Solar Energy Cabal: Trying To Socialize GA Energy? – By Jim Clarkson

August 13, 2013

Reprinted with permission of RSM Reports at

Within the free-market community, there has been a long running debate about government enforced common carriage for energy network systems (i.e. allowing every electricity producer to use the existing energy transmission infrastructure, regardless of their ownership stake). Some see this as a step toward a free market. Others see it as an expansion of regulation. The difference in premises seems to be whether there are “natural monopolies” or not. The argument for (government forced) mandatory access rests on the assumption that in certain areas of the economy there is no possibility of competition without government action. Those who argue that there are in fact no natural monopolies see competition as a better regulator than government mandates.

It is argued here that the removal of monopoly privileges would make the owners of energy delivery networks more amenable to sharing those networks in order to stifle the threat of entrepreneurs creating competing network infrastructure. We have a case in point where the forced access chickens have come home to roost. Mandatory carriage has created an image of the market as seen in a carnival mirror.

A company called Georgia Solar Utilities is promoting legislation in Georgia asking to be granted all of the rights and privileges given to the regulated utility, Georgia Power.

These include access to the use of the transmission and distribution systems within the state and access to capital at the same rates as obtained by Georgia Power. Calling itself “GaSU,” the company wants to have existing electric distributors use their billing systems to collect from its retail customers.

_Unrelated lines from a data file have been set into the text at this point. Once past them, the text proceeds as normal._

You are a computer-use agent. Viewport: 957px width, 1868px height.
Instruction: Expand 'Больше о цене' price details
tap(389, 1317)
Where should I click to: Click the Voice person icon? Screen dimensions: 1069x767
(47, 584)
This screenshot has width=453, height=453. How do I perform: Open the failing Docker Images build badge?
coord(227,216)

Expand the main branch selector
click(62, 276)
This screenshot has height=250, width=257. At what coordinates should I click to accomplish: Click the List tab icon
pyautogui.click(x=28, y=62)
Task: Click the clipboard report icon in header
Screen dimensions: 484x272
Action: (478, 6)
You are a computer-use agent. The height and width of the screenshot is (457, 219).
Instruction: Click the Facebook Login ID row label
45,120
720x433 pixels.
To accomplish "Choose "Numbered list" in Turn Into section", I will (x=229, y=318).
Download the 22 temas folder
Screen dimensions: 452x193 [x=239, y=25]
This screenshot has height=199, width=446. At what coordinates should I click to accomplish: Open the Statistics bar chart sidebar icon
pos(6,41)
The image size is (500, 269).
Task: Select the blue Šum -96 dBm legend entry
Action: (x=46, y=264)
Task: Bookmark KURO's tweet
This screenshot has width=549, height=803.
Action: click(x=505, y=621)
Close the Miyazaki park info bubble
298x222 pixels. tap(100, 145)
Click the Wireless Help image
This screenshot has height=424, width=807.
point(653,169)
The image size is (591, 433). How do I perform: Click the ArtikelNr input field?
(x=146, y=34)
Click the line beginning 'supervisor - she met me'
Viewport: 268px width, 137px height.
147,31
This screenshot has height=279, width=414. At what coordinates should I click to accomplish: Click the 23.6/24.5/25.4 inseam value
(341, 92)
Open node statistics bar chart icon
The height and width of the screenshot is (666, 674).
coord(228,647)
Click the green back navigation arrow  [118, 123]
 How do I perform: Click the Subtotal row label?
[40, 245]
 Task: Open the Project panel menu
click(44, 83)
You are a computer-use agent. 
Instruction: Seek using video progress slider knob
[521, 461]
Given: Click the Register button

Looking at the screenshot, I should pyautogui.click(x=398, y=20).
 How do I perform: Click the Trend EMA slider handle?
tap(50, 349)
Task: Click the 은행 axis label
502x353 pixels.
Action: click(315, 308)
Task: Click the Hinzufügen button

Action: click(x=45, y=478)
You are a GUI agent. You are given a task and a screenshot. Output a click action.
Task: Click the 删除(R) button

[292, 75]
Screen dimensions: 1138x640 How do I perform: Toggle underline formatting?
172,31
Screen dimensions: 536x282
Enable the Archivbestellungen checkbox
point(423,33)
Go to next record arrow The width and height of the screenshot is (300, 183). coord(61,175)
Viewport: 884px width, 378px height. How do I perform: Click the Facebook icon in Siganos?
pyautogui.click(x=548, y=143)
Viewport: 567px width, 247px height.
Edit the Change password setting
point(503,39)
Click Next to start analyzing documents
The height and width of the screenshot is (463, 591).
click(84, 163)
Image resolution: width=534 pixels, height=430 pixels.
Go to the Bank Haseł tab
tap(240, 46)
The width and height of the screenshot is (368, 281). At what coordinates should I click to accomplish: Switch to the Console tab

Needless to say, this proposal will not sit well with Georgia’s 90 or so existing electric distributors. This amounts to retail wheeling with forced access to the facilities owned and operated by others. This proposal is the logical outcome of the flawed policy of forced access.

Years ago there were business arrangements for the mutual use of network systems that developed in an atmosphere that respected property rights, upheld the sanctity of contracts and required no regulatory edicts. In Georgia, retail rivals jointly owned the two pipelines that carry petroleum products because it made good business sense not to develop duplicate pipelines.

Later the electricity distributors followed suit, voluntarily developing a system of joint use for the high voltage transmission system. Each of the users of the Integrated Transmission System, “ITS,” contributed the components of the high voltage system they already owned. Now the members pay jointly for expansion and use of the ITS. Because they own this infrastructure, it is not available to others without their consent. This is private property and must be respected as such.

At the time the ITS agreement was being made law and began operating, 1974, the fateful AT&T litigation began. The famous Judge Harold Greene’s decision broke up AT&T, and created the “Baby Bells” and granted access to other parties to use AT&T owned facilities – hence the birth of MCI and Sprint. This policy is wrong, very wrong, but replaced the voluntary mutual use of networks developed in the free market. The defective telecommunications open-access model was followed in natural gas pipelines and electric delivery systems. Now, the blowback from the policy shows up in the outrageously presumptuous demands of GaSU. There are a number of non-utility power generators already operating in the state with more planned. These developers sell their output to one of the members of the ITS, and the exchange takes place at the entry point to the transmission system. The ITS distributor then takes the power to customers. There is no legal reason GaSU cannot sell its generation output to one of the many power distributors in Georgia. Georgia Power, the municipal and coop electricity sellers in Georgia, are also supplied from out-of-state utilities and power marketers. These transactions, thankfully, require minimal involvement of the state utility regulators.

Even some end-use customers have access to the power marketer through their local distributor. Muni’s and particularly coops can offer to allow a customer the choice to make his own deal with a power marketer, and the distributor acts as agent for the transaction. We call this a “willing buy-thru.”

So, without socializing the grid, throwing out property rights and extending the cronyism of the utility regulators to other market participants, GaSU can sell power in a market environment to a party that has access to the ITS. Further, GaSU can negotiate with any of 90 distributors to sell its power retail.

We don’t need to employ government solutions to every perceived problem. Rather than spreading monopoly privileges to others, we need to be abolishing them. Georgia’s oil pipeline and high voltage systems were developed through market relationships. Extend the market, not the monopoly!

Jim Clarkson has over 4 decades of professional experience in the energy management industry. He is the President of Resource Supply Management (RSM) Energy, an energy management and procurement company. Jim holds a Bachelor of Science in Industrial Engineering, a Masters in Business Administration and has Professional Engineering Licenses in Georgia, South Carolina, and Alabama. He provides services to industrial and commercial users, has extensive expertise in rate design, cost allocation, risk management, sales contracts and energy saving programs for large energy users.